> _RECORDS SHOWN_

⁂

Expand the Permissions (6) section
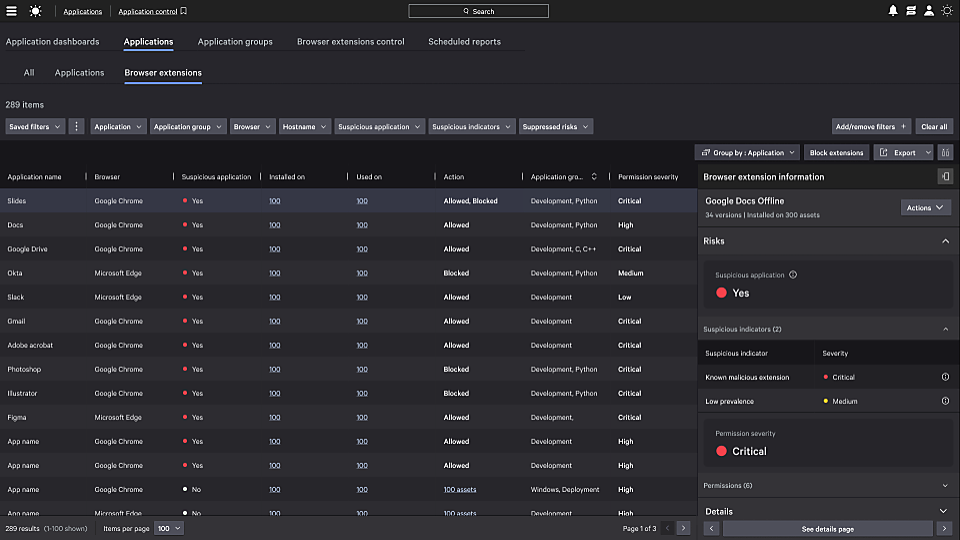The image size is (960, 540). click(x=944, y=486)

⁂

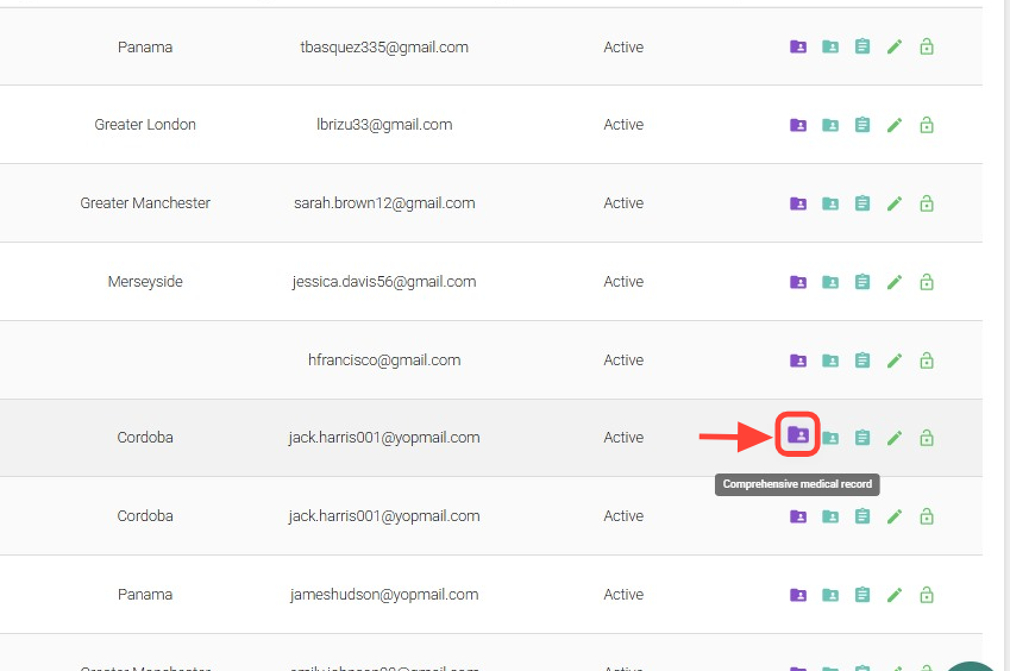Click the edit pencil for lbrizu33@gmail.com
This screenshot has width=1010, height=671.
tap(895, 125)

⁂

> _WHAT TO DO_
Quote the material from the line with "Click the edit pencil for lbrizu33@gmail.com" to the line with "tap(895, 125)", leaving out the pictures.

> _THE ANSWER_
Click the edit pencil for lbrizu33@gmail.com
This screenshot has width=1010, height=671.
tap(895, 125)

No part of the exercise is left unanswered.